If alignment < 80%, this is a critical finding — the implementation is incomplete despite phases being marked done. Propose corrective phases in Step 6.
4h. Context Loss Assessment (when Subagent F ran)
Summarize how context compaction affected the implementation:
- Compactions per phase (did later phases suffer more drift?)
- User intervention frequency (did the user have to manually correct the orchestrator?)
- Plan adherence (did the orchestrator follow its own plan, or improvise post-compaction?)
- Recommendation: was the plan too large? Should it have been split? Was the SessionStart compact hook in place?
4i. Skill Compliance Assessment (from Subagent G)
Incorporate Subagent G's compliance report. For any requirement below 100%:
- Classify as implementation defect (one-off miss) or systematic issue (skill enforcement too weak)
- If Implementation Notes are incomplete: flag as high — downstream phases and retros depend on them
- If QG evidence is missing: flag as medium — may indicate skipped gates
- If TDD evidence is weak: assess whether the feature's nature warranted TDD (pure config/scaffolding may not)

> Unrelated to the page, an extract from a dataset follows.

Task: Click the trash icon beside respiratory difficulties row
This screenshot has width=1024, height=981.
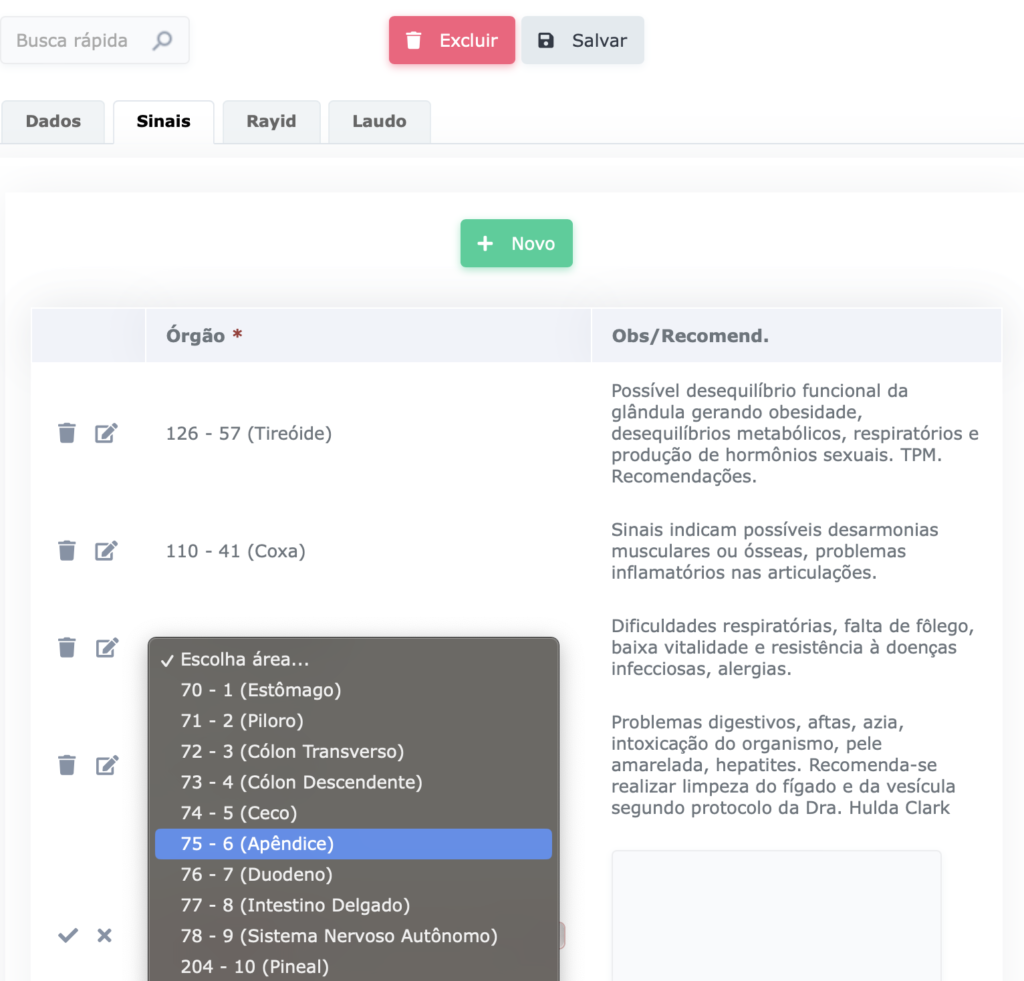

Overall compliance < 80% is a systematic issue — propose skill enforcement improvements in Step 6.
Step 5: Clarify Expectations
If --auto flag was set: Skip this step entirely. Prioritize all findings by impact (blocked > rework > friction > minor). Propose changes to skills, CLAUDE.md, and tools as appropriate based on findings.
Otherwise: Use AskUserQuestion to align on what improvements to propose:
Based on my analysis, I found [N] issues across [categories]. The highest-impact improvements I could propose are:
- [Brief description of top improvement]
- [Brief description of second improvement]
- [Brief description of third improvement]
Should I focus on all of these, or prioritize specific areas? Also: should I propose changes to skills, CLAUDE.md rules, new tools, or all of the above?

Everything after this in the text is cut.